- Concerto per la solennità di S Lorenzo, for violin, strings & continuo in F major (also attributed to J. G. Graun), RV 286
- Violin Concerto, for violin, strings & continuo in B flat major, RV 367
- Violin Concerto, for violin, strings & continuo in C major, RV 189
- Violin Concerto, for violin, strings & continuo in B flat major, RV 371
- Violin Concerto, for violin, strings & continuo in E minor, RV 273
- Violin Concerto, for violin, strings & continuo in B minor, RV 390
There are two distinctive features to this release on the Spanish label Glossa. First is the return to Vivaldi of the flamboyant Italian historical-performance violinist Fabio Biondi; he made his name with highly original Vivaldi recordings in the early 2000s, but has ventured into other territories since then with mixed results. His high-energy, high-contrast Vivaldi is always a pleasure to hear. Better still, it's applied here to some music to which it is unusually well suited, and furthermore to music that's been hitherto unknown. The six concertos on the program were part of a set compiled by a nobleman in what is now the Czech city of Brno; in 1740 it would have been German-speaking Brünn in the Habsburg empire. Vivaldi, at the end of his financial rope, had fled Italy for Habsburg Vienna in the hopes of finding an atmosphere more congenial to his music. He apparently composed these pieces shortly before his death. The Concerti dell'Addio (Concertos of Farewell) title is a misleading one; Vivaldi wasn't planning on dying, and the concertos have no debilitated mood. But the works are dazzling fusions of styles, careening from high-level virtuosity to the new light galant style and making it all fit together.

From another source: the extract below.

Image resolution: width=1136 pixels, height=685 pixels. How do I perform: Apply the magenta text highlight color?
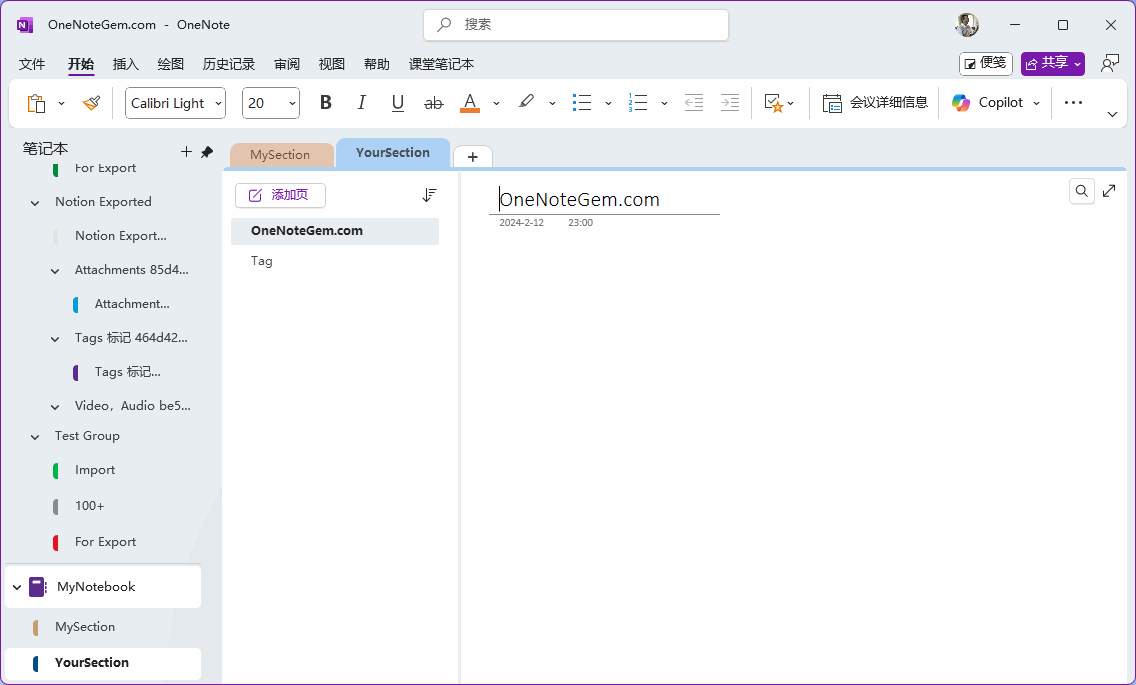(x=526, y=103)
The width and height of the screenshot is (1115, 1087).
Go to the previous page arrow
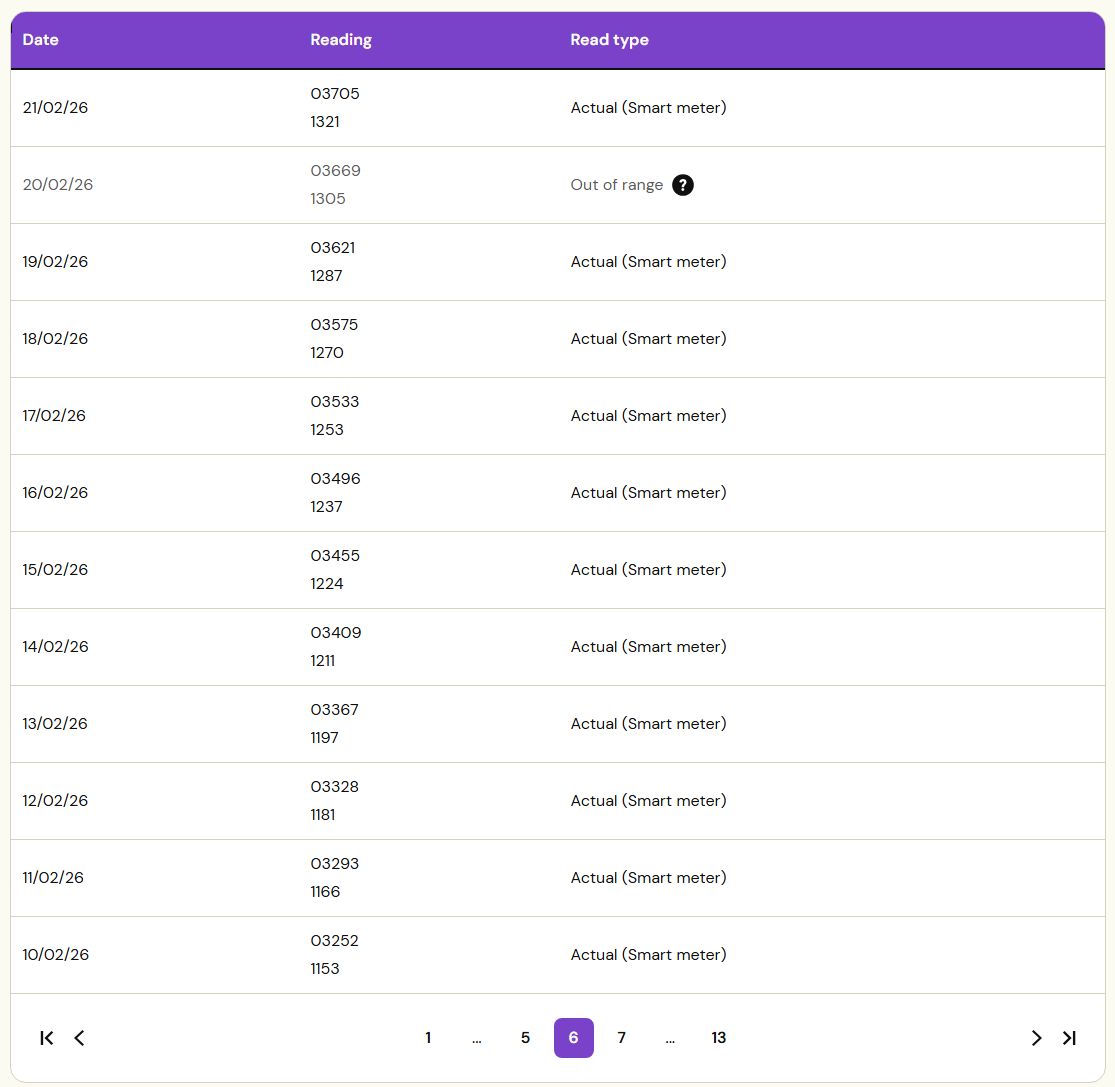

Biondi ramps up the spectacle with tempo shifts, continuo contrasts, and liberal ornamentation, and while his reading as usual might not be for everybody, it will make some feel as though they've heard something entirely new in Vivaldi. Glossa's sound is not really successful; it's miked very close up -- breathing and all -- for no good reason, and the church acoustic would not have been a match for the music in its own time.